Commitments increase trust: in oneself, in each other, in the company. To achieve this, they must be implemented correctly, i.e., they must be developed at eye level, made transparent, and tracked responsibly. We define commitments using the SMART method (Specific, Measurable, Attractive, Realistic, Timed). In the coaching sessions, we work together with the coachee to develop his or her personal goal. And we use this method to make teams live up to group responsibility. A commitment is a self-agreement or consensus between coachee and coach/trainer or manager. Methodically, it is to be distinguished from the target agreement, which is specified by the executive/management.
Teambuilding is an essential success factor for the successful cooperation of groups. We achieve team spirit, motivation and resilience not only through outdoor action and fun activities. The integration with the daily business, the ability to deal with conflicts, and the ability to agree on common goals are also part of it. By performance teams we mean HighPerformanceTeams, with high responsibility and under strong pressure to succeed. Together we work on the last centimeters of cooperation on the basis of psychological analyses and create a strength-based team that is flexibly aligned with the goals in the corporate context.
We work with existing key indicators, examine them for meaningfulness, establish suitable auxiliary indicators and, if necessary, new ones based on our experience. For each requirement (e.g. improvement of leadership skills), we establish the link to corporate goals (e.g. customer and employee satisfaction). This link can also be indirect and act as a control number.
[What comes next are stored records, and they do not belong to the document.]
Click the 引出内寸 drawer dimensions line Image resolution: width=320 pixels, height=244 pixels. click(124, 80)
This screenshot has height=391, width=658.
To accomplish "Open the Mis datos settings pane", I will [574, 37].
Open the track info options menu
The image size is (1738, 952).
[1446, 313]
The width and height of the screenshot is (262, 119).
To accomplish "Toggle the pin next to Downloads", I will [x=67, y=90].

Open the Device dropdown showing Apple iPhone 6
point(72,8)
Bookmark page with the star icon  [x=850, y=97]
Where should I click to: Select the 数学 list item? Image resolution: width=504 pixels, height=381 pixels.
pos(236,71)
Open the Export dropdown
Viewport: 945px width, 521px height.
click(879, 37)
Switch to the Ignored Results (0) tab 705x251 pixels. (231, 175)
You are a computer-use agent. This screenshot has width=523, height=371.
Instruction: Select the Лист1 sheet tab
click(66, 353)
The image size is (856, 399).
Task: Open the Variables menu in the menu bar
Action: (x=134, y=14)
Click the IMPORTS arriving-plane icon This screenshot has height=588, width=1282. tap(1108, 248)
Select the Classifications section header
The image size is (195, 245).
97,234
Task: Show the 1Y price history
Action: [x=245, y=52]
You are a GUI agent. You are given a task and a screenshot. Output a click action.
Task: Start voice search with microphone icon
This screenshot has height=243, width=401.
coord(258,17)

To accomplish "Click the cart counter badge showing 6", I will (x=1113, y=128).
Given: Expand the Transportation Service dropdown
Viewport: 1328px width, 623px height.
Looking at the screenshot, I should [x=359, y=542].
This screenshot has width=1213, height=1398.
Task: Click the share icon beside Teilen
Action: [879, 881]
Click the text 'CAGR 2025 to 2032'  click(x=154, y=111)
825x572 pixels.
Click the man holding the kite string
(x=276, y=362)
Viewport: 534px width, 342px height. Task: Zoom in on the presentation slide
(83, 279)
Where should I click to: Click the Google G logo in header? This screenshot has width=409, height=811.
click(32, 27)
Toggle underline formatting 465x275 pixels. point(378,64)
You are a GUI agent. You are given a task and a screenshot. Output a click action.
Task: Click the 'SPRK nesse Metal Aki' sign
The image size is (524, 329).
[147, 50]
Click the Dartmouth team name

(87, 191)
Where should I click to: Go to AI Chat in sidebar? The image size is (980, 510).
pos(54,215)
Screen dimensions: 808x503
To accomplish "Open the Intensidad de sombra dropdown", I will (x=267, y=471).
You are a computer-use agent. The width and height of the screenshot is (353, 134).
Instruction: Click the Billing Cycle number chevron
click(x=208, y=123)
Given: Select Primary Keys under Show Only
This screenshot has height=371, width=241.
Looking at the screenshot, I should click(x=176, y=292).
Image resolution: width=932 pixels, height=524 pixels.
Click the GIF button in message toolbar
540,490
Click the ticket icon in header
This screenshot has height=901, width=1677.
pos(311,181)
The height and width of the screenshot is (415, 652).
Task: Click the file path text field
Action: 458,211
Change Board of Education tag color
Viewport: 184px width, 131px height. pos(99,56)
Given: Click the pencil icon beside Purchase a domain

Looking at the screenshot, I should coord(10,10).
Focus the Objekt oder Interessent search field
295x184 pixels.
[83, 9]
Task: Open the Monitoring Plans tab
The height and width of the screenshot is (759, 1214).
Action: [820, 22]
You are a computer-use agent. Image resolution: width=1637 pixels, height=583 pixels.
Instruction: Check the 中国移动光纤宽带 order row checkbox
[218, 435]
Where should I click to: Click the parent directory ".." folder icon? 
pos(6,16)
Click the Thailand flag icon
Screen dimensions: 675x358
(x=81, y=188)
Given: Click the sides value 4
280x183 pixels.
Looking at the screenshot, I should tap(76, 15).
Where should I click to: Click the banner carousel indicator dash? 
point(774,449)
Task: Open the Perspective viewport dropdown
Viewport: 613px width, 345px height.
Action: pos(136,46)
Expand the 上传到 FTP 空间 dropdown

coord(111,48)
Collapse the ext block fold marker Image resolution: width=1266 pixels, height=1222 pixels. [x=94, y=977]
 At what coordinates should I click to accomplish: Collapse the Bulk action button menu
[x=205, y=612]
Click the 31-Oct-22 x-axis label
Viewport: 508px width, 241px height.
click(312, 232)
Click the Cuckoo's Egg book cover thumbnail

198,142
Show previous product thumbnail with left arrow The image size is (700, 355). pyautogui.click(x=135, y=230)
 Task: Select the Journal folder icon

Numbers make the complexity of the corporate world tangible. Not just for us, but broken down in the right way for every employee as well. We focus on the three most important KPIs. They provide orientation, transparency and security. They are a very important tool for management work, because we take great care to ensure that they are psychologically tangible for every employee, regardless of their qualifications and the framework conditions. Experience has shown that three key figures work best, regardless of who is working with them or how the day is going. For our internal reporting with clients and staff departments, we like to record more KPIs and work with additional auxiliary key indicators. We always focus our work and our approach on goals. Within the scope of projects, hundreds of decisions have to be made and a selection has to be made from dozens of methods. In doing so, we always orient ourselves to the goal, every step, no matter how small, goes in the determined direction.
We break down major goals into achievable milestones, which we link to clear measures. In doing so, we check on a weekly basis whether these are making a difference. We make time for weekly exchanges, bringing people together to learn with a view to solving the problem as well as best-practice sharing. Repetition leads to the team learning to work with milestones. Teams get into a routine and learn how to keep checking to see if actions are working and they are hitting their weekly goals (=milestones)
Specific tasks that managers, teams or employees set themselves are the engine of change. It is important that these are clearly defined (who, does what, until when, how exactly), supported with examples and visualizations, and always focused on a realistically achievable (interim) goal. If the action can be implemented by outsiders without further explanation, then each team member can do it as well. Comprehensibility is the basis for the success of a measure.